It was not too difficult to write sed scripts to do the job, but they were slow, so I've written a much faster equivalent in the C language: extract-records.c.

The most convenient way to use it is to stream the contents of the archive directly into the program and avoid extracting the files to disk at all, saving quite a bit of time and disk space.


make extract-records

tar --extract --bzip2 --to-stdout --file freedb-complete-20040501.tar.bz2 |\
./extract-records > freedb-complete-20040501.tab


This produces a tab delimited file with the disc and track records merged together.
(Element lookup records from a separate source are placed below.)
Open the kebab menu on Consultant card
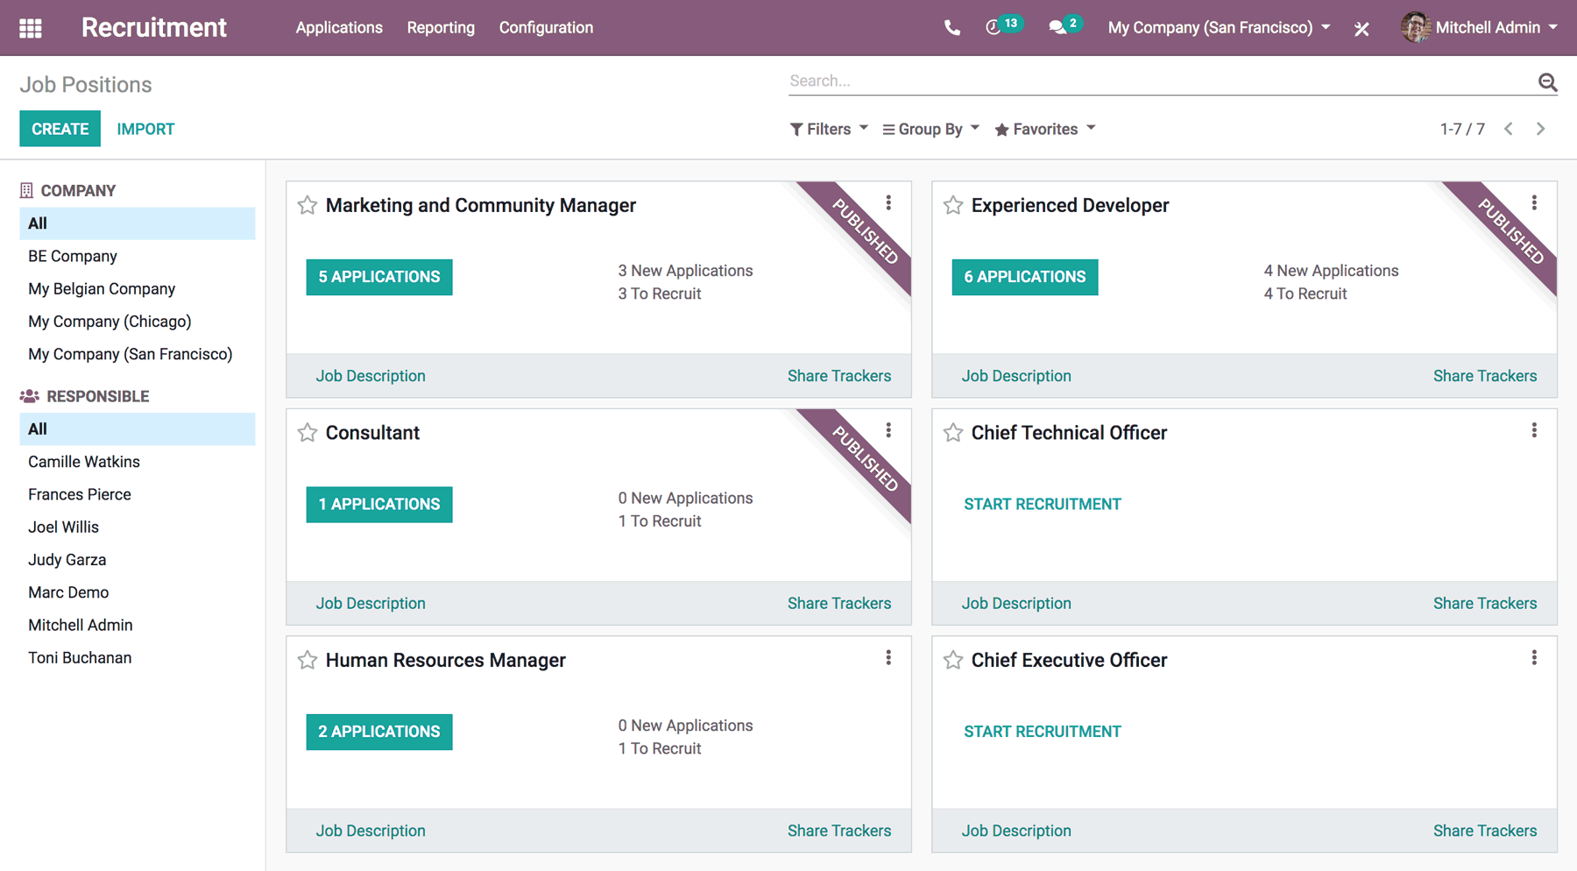 coord(888,429)
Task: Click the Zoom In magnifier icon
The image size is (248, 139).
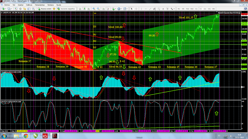Action: pos(94,9)
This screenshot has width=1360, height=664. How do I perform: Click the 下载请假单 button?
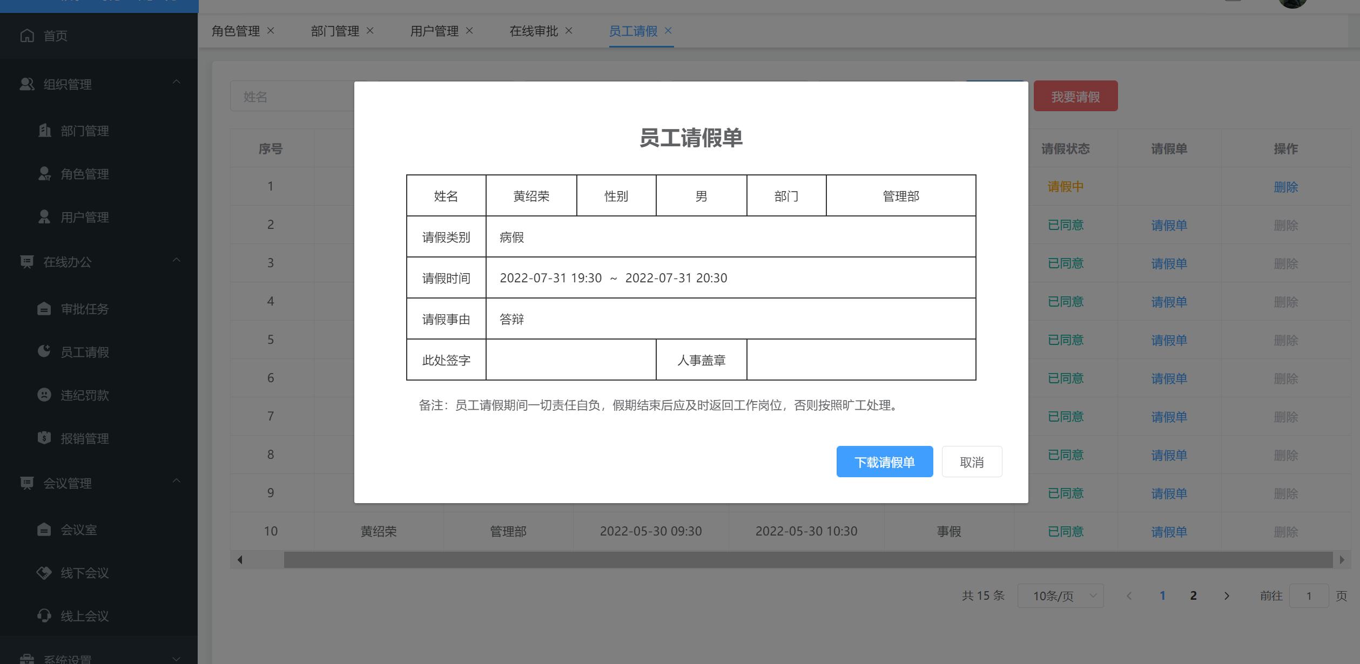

They can be differentiated because the track records begin with an integer field, while disc records begin with a blank field. The two record types have the following formats, expressed as table creation statements for PostgreSQL:


CREATE TABLE iDisc
(
    fTrack TEXT NOT NULL, -- always blank for discs
    fDiscNumber INTEGER NOT NULL,
    fDiscLength INTEGER NOT NULL,
    fRevision INTEGER NOT NULL,
    fProcessor TEXT NOT NULL,
    fSubmitter TEXT NOT NULL,
    fDiscId TEXT NOT NULL,
    fDTitle TEXT NOT NULL,
    fDYear TEXT NOT NULL,
    fDGenre TEXT NOT NULL,
    fExtD TEXT NOT NULL
);

CREATE TABLE iTrack
(
    fTrack INTEGER NOT NULL,
    fDiscNumber INTEGER NOT NULL,
    fFrame INTEGER NOT NULL,
    fTTitle TEXT NOT NULL,
    fExtT TEXT NOT NULL
);


Note that the extraction program ensures that all special characters (especially tabs and newlines which may have been embedded in the freedb data files) have been properly escaped so they will load into the database without incident. Note also that since freedb data fields may extend across multiple lines, these occurrences are detected and concatenated automatically, allowing a simpler and cleaner database design to contain all the data correctly.

Create a database named freedb and add the disc and track tables to it. The merged data from the tab delimited file can then be loaded quite simply with the following commands which separate the record types and import them to each table. Note once again that these commands are PostgreSQL specific so you may have to refer to your manual to find out how to do this using the relational database technology of your choice.


grep '^[^0-9]' < freedb-complete-20040501.tab |\
psql --command "COPY iDisc FROM STDIN" freedb

grep '^[0-9]' < freedb-complete-20040501.tab |\
psql --command "COPY iTrack FROM STDIN" freedb

vacuumdb --analyze freedb


These steps are the minimum required to produce a relational version of the freedb database. It is deficient in a number of important ways which will be addressed in the following pages.